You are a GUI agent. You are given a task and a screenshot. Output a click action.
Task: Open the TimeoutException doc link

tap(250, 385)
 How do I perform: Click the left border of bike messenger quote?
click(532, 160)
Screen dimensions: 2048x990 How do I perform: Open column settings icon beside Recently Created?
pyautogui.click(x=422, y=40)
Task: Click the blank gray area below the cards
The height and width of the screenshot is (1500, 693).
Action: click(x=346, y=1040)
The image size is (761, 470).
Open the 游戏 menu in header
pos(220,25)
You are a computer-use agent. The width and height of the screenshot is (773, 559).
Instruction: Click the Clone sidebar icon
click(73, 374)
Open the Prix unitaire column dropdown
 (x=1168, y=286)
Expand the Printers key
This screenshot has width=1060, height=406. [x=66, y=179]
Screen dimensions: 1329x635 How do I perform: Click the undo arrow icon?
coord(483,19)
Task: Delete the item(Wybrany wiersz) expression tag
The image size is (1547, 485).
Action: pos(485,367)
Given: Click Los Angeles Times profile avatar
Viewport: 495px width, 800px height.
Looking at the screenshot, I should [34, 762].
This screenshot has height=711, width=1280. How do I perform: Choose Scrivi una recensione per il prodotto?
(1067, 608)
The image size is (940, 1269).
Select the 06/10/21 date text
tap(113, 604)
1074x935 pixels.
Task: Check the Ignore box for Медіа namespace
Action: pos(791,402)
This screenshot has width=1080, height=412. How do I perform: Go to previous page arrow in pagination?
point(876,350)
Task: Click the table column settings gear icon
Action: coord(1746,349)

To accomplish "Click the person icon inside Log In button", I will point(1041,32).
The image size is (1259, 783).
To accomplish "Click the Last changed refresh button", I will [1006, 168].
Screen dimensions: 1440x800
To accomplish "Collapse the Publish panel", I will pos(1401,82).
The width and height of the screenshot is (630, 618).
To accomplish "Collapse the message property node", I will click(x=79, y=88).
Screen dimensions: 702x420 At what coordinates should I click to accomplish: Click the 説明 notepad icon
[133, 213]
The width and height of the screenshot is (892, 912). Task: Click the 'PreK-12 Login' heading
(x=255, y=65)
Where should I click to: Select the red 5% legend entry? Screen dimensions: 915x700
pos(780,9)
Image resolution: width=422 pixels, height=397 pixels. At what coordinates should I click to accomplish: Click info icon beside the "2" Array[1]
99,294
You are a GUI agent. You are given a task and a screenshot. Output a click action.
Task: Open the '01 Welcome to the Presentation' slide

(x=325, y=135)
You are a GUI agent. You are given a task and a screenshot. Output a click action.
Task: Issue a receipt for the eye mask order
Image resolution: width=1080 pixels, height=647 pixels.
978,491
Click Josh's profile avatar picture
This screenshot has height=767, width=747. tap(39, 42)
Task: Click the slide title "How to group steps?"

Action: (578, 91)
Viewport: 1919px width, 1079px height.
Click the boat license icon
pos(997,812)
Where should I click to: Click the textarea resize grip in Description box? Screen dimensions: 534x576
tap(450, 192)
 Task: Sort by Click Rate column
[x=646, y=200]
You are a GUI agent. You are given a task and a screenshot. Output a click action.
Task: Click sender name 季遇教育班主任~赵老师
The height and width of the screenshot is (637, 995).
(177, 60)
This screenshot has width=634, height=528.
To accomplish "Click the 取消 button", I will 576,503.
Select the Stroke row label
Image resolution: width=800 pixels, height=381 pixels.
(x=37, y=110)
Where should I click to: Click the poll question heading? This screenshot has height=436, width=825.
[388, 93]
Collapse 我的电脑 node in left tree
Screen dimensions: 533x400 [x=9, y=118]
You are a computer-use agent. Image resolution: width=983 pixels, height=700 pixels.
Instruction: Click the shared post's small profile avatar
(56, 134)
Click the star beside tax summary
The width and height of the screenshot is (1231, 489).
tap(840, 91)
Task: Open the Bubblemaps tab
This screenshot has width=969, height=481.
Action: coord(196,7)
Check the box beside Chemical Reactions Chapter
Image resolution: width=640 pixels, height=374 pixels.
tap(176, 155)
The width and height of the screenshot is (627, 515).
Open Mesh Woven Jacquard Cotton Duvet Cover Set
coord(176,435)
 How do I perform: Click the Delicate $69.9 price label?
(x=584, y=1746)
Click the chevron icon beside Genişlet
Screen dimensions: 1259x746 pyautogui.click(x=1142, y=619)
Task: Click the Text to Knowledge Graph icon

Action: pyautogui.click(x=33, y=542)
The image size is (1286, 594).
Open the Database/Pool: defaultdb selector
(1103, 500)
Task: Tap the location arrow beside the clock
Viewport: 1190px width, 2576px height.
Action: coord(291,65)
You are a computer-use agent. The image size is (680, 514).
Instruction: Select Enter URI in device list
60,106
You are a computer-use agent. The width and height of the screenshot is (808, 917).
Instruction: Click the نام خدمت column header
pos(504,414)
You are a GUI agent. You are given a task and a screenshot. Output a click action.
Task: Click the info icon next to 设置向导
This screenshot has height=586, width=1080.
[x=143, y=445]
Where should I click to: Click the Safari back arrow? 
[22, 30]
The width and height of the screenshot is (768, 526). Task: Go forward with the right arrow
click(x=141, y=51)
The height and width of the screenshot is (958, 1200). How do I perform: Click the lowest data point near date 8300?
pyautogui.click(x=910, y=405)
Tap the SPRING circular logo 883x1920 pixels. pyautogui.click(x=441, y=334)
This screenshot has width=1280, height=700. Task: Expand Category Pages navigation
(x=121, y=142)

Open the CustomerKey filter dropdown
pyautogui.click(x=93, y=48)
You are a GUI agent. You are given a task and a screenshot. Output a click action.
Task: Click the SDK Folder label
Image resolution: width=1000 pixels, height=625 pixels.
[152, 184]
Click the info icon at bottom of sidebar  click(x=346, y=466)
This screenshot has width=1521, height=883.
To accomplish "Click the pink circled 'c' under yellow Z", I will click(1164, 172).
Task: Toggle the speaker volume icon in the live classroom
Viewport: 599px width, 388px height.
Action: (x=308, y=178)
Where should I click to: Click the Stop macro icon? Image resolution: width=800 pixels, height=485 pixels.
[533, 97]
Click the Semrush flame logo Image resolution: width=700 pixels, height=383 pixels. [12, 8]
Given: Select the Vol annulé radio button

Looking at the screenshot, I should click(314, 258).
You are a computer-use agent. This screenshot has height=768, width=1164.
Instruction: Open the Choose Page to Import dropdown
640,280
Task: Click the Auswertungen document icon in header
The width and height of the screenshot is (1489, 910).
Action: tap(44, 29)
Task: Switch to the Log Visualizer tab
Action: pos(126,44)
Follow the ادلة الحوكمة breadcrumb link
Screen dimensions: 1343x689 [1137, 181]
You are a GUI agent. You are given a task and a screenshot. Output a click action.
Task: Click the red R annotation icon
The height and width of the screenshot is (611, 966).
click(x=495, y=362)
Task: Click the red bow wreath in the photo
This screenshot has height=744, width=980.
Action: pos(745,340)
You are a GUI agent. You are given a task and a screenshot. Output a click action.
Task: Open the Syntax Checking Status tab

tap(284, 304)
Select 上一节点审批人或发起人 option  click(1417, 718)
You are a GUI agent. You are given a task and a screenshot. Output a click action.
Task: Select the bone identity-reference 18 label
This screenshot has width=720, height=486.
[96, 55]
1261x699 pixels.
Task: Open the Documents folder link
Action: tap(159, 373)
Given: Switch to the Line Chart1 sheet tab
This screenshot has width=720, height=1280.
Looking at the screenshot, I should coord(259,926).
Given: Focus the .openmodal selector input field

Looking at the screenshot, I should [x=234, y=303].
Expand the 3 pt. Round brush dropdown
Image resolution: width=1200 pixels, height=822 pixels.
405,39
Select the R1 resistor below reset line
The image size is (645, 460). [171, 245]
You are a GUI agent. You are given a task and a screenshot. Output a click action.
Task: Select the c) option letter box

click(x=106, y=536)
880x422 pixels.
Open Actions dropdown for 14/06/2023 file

-=-=-=-=-

→ Required action
Would you reproduce the material above in full, exactly as given?

→ Answer to the exercise
You are a GUI agent. You are given a task and a screenshot. Output a click action.
Task: Open the TimeoutException doc link

tap(250, 385)
 How do I perform: Click the left border of bike messenger quote?
click(532, 160)
Screen dimensions: 2048x990 How do I perform: Open column settings icon beside Recently Created?
pyautogui.click(x=422, y=40)
Task: Click the blank gray area below the cards
The height and width of the screenshot is (1500, 693).
Action: click(x=346, y=1040)
The image size is (761, 470).
Open the 游戏 menu in header
pos(220,25)
You are a computer-use agent. The width and height of the screenshot is (773, 559).
Instruction: Click the Clone sidebar icon
click(73, 374)
Open the Prix unitaire column dropdown
 (x=1168, y=286)
Expand the Printers key
This screenshot has width=1060, height=406. [x=66, y=179]
Screen dimensions: 1329x635 How do I perform: Click the undo arrow icon?
coord(483,19)
Task: Delete the item(Wybrany wiersz) expression tag
The image size is (1547, 485).
Action: pos(485,367)
Given: Click Los Angeles Times profile avatar
Viewport: 495px width, 800px height.
Looking at the screenshot, I should [34, 762].
This screenshot has height=711, width=1280. How do I perform: Choose Scrivi una recensione per il prodotto?
(1067, 608)
The image size is (940, 1269).
Select the 06/10/21 date text
tap(113, 604)
1074x935 pixels.
Task: Check the Ignore box for Медіа namespace
Action: pos(791,402)
This screenshot has width=1080, height=412. How do I perform: Go to previous page arrow in pagination?
point(876,350)
Task: Click the table column settings gear icon
Action: coord(1746,349)

To accomplish "Click the person icon inside Log In button", I will point(1041,32).
The image size is (1259, 783).
To accomplish "Click the Last changed refresh button", I will [1006, 168].
Screen dimensions: 1440x800
To accomplish "Collapse the Publish panel", I will pos(1401,82).
The width and height of the screenshot is (630, 618).
To accomplish "Collapse the message property node", I will click(x=79, y=88).
Screen dimensions: 702x420 At what coordinates should I click to accomplish: Click the 説明 notepad icon
[133, 213]
The width and height of the screenshot is (892, 912). Task: Click the 'PreK-12 Login' heading
(x=255, y=65)
Where should I click to: Select the red 5% legend entry? Screen dimensions: 915x700
pos(780,9)
Image resolution: width=422 pixels, height=397 pixels. At what coordinates should I click to accomplish: Click info icon beside the "2" Array[1]
99,294
You are a GUI agent. You are given a task and a screenshot. Output a click action.
Task: Open the '01 Welcome to the Presentation' slide

(x=325, y=135)
You are a GUI agent. You are given a task and a screenshot. Output a click action.
Task: Issue a receipt for the eye mask order
Image resolution: width=1080 pixels, height=647 pixels.
978,491
Click Josh's profile avatar picture
This screenshot has height=767, width=747. tap(39, 42)
Task: Click the slide title "How to group steps?"

Action: (578, 91)
Viewport: 1919px width, 1079px height.
Click the boat license icon
pos(997,812)
Where should I click to: Click the textarea resize grip in Description box? Screen dimensions: 534x576
tap(450, 192)
 Task: Sort by Click Rate column
[x=646, y=200]
You are a GUI agent. You are given a task and a screenshot. Output a click action.
Task: Click sender name 季遇教育班主任~赵老师
The height and width of the screenshot is (637, 995).
(177, 60)
This screenshot has width=634, height=528.
To accomplish "Click the 取消 button", I will 576,503.
Select the Stroke row label
Image resolution: width=800 pixels, height=381 pixels.
(x=37, y=110)
Where should I click to: Click the poll question heading? This screenshot has height=436, width=825.
[388, 93]
Collapse 我的电脑 node in left tree
Screen dimensions: 533x400 [x=9, y=118]
You are a computer-use agent. Image resolution: width=983 pixels, height=700 pixels.
Instruction: Click the shared post's small profile avatar
(56, 134)
Click the star beside tax summary
The width and height of the screenshot is (1231, 489).
tap(840, 91)
Task: Open the Bubblemaps tab
This screenshot has width=969, height=481.
Action: coord(196,7)
Check the box beside Chemical Reactions Chapter
Image resolution: width=640 pixels, height=374 pixels.
tap(176, 155)
The width and height of the screenshot is (627, 515).
Open Mesh Woven Jacquard Cotton Duvet Cover Set
coord(176,435)
 How do I perform: Click the Delicate $69.9 price label?
(x=584, y=1746)
Click the chevron icon beside Genişlet
Screen dimensions: 1259x746 pyautogui.click(x=1142, y=619)
Task: Click the Text to Knowledge Graph icon

Action: pyautogui.click(x=33, y=542)
The image size is (1286, 594).
Open the Database/Pool: defaultdb selector
(1103, 500)
Task: Tap the location arrow beside the clock
Viewport: 1190px width, 2576px height.
Action: coord(291,65)
You are a computer-use agent. The image size is (680, 514).
Instruction: Select Enter URI in device list
60,106
You are a computer-use agent. The width and height of the screenshot is (808, 917).
Instruction: Click the نام خدمت column header
pos(504,414)
You are a GUI agent. You are given a task and a screenshot. Output a click action.
Task: Click the info icon next to 设置向导
This screenshot has height=586, width=1080.
[x=143, y=445]
Where should I click to: Click the Safari back arrow? 
[22, 30]
The width and height of the screenshot is (768, 526). Task: Go forward with the right arrow
click(x=141, y=51)
The height and width of the screenshot is (958, 1200). How do I perform: Click the lowest data point near date 8300?
pyautogui.click(x=910, y=405)
Tap the SPRING circular logo 883x1920 pixels. pyautogui.click(x=441, y=334)
This screenshot has width=1280, height=700. Task: Expand Category Pages navigation
(x=121, y=142)

Open the CustomerKey filter dropdown
pyautogui.click(x=93, y=48)
You are a GUI agent. You are given a task and a screenshot. Output a click action.
Task: Click the SDK Folder label
Image resolution: width=1000 pixels, height=625 pixels.
[152, 184]
Click the info icon at bottom of sidebar  click(x=346, y=466)
This screenshot has width=1521, height=883.
To accomplish "Click the pink circled 'c' under yellow Z", I will click(1164, 172).
Task: Toggle the speaker volume icon in the live classroom
Viewport: 599px width, 388px height.
Action: (x=308, y=178)
Where should I click to: Click the Stop macro icon? Image resolution: width=800 pixels, height=485 pixels.
[533, 97]
Click the Semrush flame logo Image resolution: width=700 pixels, height=383 pixels. [12, 8]
Given: Select the Vol annulé radio button

Looking at the screenshot, I should click(314, 258).
You are a computer-use agent. This screenshot has height=768, width=1164.
Instruction: Open the Choose Page to Import dropdown
640,280
Task: Click the Auswertungen document icon in header
The width and height of the screenshot is (1489, 910).
Action: tap(44, 29)
Task: Switch to the Log Visualizer tab
Action: pos(126,44)
Follow the ادلة الحوكمة breadcrumb link
Screen dimensions: 1343x689 [1137, 181]
You are a GUI agent. You are given a task and a screenshot. Output a click action.
Task: Click the red R annotation icon
The height and width of the screenshot is (611, 966).
click(x=495, y=362)
Task: Click the red bow wreath in the photo
This screenshot has height=744, width=980.
Action: pos(745,340)
You are a GUI agent. You are given a task and a screenshot. Output a click action.
Task: Open the Syntax Checking Status tab

tap(284, 304)
Select 上一节点审批人或发起人 option  click(1417, 718)
You are a GUI agent. You are given a task and a screenshot. Output a click action.
Task: Select the bone identity-reference 18 label
This screenshot has width=720, height=486.
[96, 55]
1261x699 pixels.
Task: Open the Documents folder link
Action: tap(159, 373)
Given: Switch to the Line Chart1 sheet tab
This screenshot has width=720, height=1280.
Looking at the screenshot, I should coord(259,926).
Given: Focus the .openmodal selector input field

Looking at the screenshot, I should [x=234, y=303].
Expand the 3 pt. Round brush dropdown
Image resolution: width=1200 pixels, height=822 pixels.
405,39
Select the R1 resistor below reset line
The image size is (645, 460). [171, 245]
You are a GUI agent. You are given a task and a screenshot. Output a click action.
Task: Select the c) option letter box

click(x=106, y=536)
880x422 pixels.
Open Actions dropdown for 14/06/2023 file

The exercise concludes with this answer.